# EXERCISE GOAL
In the records below, find the line containing "Select UTF-8 encoding", then reproduce that line and every one after it to the end, exactly and alone.

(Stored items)
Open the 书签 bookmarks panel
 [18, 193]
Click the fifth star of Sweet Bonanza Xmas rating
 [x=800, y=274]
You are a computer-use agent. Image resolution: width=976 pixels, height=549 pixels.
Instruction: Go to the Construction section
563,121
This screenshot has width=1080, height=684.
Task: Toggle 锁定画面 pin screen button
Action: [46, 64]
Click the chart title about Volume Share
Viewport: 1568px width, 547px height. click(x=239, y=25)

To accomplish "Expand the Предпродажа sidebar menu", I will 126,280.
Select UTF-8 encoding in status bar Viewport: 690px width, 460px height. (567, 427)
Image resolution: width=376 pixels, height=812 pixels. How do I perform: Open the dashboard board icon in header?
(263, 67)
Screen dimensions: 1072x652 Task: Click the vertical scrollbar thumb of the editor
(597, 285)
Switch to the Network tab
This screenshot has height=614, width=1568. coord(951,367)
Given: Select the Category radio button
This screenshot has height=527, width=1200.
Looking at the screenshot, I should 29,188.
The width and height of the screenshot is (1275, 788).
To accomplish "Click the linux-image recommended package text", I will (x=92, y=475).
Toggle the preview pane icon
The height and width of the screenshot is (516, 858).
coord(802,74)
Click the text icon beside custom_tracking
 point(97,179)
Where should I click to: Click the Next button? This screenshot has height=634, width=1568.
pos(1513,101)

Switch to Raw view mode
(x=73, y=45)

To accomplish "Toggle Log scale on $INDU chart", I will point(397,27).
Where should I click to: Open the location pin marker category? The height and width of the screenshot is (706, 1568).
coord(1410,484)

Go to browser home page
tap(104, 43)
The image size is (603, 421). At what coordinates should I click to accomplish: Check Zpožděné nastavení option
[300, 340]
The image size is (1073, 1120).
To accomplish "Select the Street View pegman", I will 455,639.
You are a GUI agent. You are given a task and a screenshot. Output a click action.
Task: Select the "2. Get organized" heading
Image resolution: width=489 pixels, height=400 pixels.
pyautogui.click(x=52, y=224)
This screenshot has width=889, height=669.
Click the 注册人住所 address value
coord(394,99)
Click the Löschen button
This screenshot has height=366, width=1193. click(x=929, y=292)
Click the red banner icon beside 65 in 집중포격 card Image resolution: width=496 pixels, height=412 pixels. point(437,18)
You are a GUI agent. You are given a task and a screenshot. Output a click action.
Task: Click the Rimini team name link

# SOLUTION BELOW
Select UTF-8 encoding in status bar Viewport: 690px width, 460px height. (567, 427)
Image resolution: width=376 pixels, height=812 pixels. How do I perform: Open the dashboard board icon in header?
(263, 67)
Screen dimensions: 1072x652 Task: Click the vertical scrollbar thumb of the editor
(597, 285)
Switch to the Network tab
This screenshot has height=614, width=1568. coord(951,367)
Given: Select the Category radio button
This screenshot has height=527, width=1200.
Looking at the screenshot, I should 29,188.
The width and height of the screenshot is (1275, 788).
To accomplish "Click the linux-image recommended package text", I will (x=92, y=475).
Toggle the preview pane icon
The height and width of the screenshot is (516, 858).
coord(802,74)
Click the text icon beside custom_tracking
 point(97,179)
Where should I click to: Click the Next button? This screenshot has height=634, width=1568.
pos(1513,101)

Switch to Raw view mode
(x=73, y=45)

To accomplish "Toggle Log scale on $INDU chart", I will point(397,27).
Where should I click to: Open the location pin marker category? The height and width of the screenshot is (706, 1568).
coord(1410,484)

Go to browser home page
tap(104, 43)
The image size is (603, 421). At what coordinates should I click to accomplish: Check Zpožděné nastavení option
[300, 340]
The image size is (1073, 1120).
To accomplish "Select the Street View pegman", I will 455,639.
You are a GUI agent. You are given a task and a screenshot. Output a click action.
Task: Select the "2. Get organized" heading
Image resolution: width=489 pixels, height=400 pixels.
pyautogui.click(x=52, y=224)
This screenshot has width=889, height=669.
Click the 注册人住所 address value
coord(394,99)
Click the Löschen button
This screenshot has height=366, width=1193. click(x=929, y=292)
Click the red banner icon beside 65 in 집중포격 card Image resolution: width=496 pixels, height=412 pixels. point(437,18)
You are a GUI agent. You are given a task and a screenshot. Output a click action.
Task: Click the Rimini team name link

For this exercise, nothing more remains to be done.